Empirical Answers to Outstanding Questions in the Ongoing Debate Over Auer

This study was originally posted at the Yale Journal of Regulations. View it here.

View the study at the Social Science Research Network

This Article provides empirical answers to several pressing questions in the ongoing debate over the Auer doctrine — i.e., controlling judicial deference to an agency’s interpretation of its own regulations.

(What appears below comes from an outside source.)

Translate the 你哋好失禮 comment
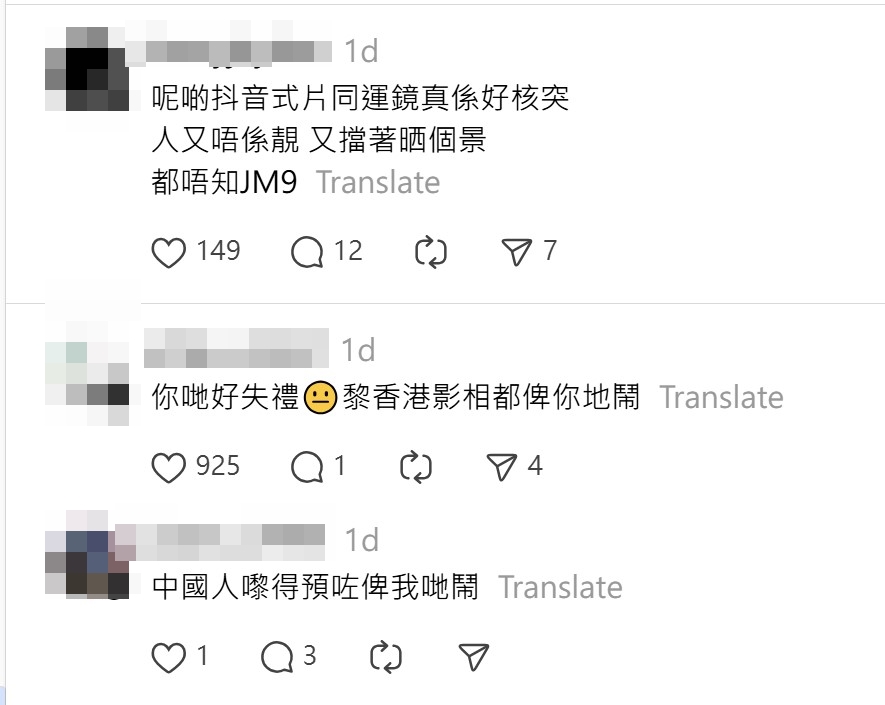 pyautogui.click(x=721, y=397)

The study is based on an original dataset of variables attendant to 1,118 agency interpretations across 1,048 published U.S. Courts of Appeals opinions. The dataset includes all federal circuit court decisions that invoked Auer or related cases from 1993 to 2013. In order to allow for a comparative analysis, the author employed simple random sampling to create samples representative of populations of U.S. Courts of Appeals opinions that invoked the other two primary deference principles: controlling Chevron deference to an agency’s interpretation of its own enabling statutes and non-controlling Skidmore respect.

For each interpretation, the author recorded identifying information and whether the government’s interpretation was accepted by the court. Also, each interpretation was put into one of twelve categories of administrative procedure. The results of this study point to a number of significant conclusions.

For starters, the data suggest Auer deference has narrowed in federal circuit courts over the last decade in the wake of a number of Supreme Court decisions, dissents, and concurrences that either substantively constrained or otherwise expressed dissatisfaction with the doctrine. Before 2006, the government’s win rate under Auer was 77 percent; after 2006, its win rate was 71 percent. Whereas the government’s pre-2006 win rate under Auer significantly exceeds its win rate under Chevron deference, the government’s post-2006 win rate under Auer is in line with its Chevron win rate.

A second descriptive result of this study is to demonstrate the breadth of administrative processes associated with Auer deference. For example, there are nearly as many interpretations subject to Auer review resulting from processes carrying the force and effect of law as there are that do not do so.

The final important result of this study is to show that reforming Auer deference would not impose an administrative burden on agencies or the courts, as is argued by defenders of the doctrine’s status quo. Under conservative assumptions, implementing an Auer “Step Zero” would lead to an estimated difference in the federal government's win rate of a single interpretation per U.S. Court of Appeals every eight years across sixty-six administrative agencies.